▶ _Listed records_:
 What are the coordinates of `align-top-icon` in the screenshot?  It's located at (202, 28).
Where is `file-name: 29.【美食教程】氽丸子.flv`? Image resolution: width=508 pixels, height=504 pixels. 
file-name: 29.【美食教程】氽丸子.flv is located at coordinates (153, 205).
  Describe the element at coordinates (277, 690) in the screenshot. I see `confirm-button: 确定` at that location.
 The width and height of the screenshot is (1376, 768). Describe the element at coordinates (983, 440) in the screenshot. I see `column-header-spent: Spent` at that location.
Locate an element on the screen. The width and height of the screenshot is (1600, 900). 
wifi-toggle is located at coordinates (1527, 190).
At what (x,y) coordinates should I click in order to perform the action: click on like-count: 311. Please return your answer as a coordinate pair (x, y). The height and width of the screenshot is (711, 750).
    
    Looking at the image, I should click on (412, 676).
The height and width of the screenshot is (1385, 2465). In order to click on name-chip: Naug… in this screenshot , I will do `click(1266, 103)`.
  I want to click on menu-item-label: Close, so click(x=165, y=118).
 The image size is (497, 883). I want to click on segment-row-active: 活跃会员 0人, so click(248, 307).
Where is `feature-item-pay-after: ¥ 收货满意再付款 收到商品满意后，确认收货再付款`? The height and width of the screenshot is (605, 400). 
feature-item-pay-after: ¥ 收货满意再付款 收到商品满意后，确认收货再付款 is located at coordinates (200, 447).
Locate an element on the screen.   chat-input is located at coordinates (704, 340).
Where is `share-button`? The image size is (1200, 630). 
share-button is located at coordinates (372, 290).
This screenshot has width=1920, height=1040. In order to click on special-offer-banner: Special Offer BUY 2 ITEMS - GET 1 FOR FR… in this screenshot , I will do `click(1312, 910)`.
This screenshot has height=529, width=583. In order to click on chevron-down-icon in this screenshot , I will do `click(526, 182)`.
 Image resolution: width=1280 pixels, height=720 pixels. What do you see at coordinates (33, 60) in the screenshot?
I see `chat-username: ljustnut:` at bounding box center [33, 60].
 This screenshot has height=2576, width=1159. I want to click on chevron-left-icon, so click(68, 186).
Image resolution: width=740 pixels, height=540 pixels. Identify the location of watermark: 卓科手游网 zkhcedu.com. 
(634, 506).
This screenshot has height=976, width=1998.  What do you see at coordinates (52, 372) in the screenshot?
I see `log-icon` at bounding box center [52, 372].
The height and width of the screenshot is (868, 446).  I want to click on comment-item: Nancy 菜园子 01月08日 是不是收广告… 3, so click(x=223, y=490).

▶ _Task_: Please lay out the records as a Markdown table with the columns "Row" and "Line", starting at the first line of the records and ending at the line that contains "The image size is (497, 883).". Number each row and skip any blank lines.

▶ _Result_:
| Row | Line |
|---|---|
| 1 |  What are the coordinates of `align-top-icon` in the screenshot?  It's located at (202, 28). |
| 2 | Where is `file-name: 29.【美食教程】氽丸子.flv`? Image resolution: width=508 pixels, height=504 pixels.  |
| 3 | file-name: 29.【美食教程】氽丸子.flv is located at coordinates (153, 205). |
| 4 |   Describe the element at coordinates (277, 690) in the screenshot. I see `confirm-button: 确定` at that location. |
| 5 |  The width and height of the screenshot is (1376, 768). Describe the element at coordinates (983, 440) in the screenshot. I see `column-header-spent: Spent` at that location. |
| 6 | Locate an element on the screen. The width and height of the screenshot is (1600, 900).  |
| 7 | wifi-toggle is located at coordinates (1527, 190). |
| 8 | At what (x,y) coordinates should I click in order to perform the action: click on like-count: 311. Please return your answer as a coordinate pair (x, y). The height and width of the screenshot is (711, 750). |
| 9 |     Looking at the image, I should click on (412, 676). |
| 10 | The height and width of the screenshot is (1385, 2465). In order to click on name-chip: Naug… in this screenshot , I will do `click(1266, 103)`. |
| 11 |   I want to click on menu-item-label: Close, so click(x=165, y=118). |
| 12 |  The image size is (497, 883). I want to click on segment-row-active: 活跃会员 0人, so click(248, 307). |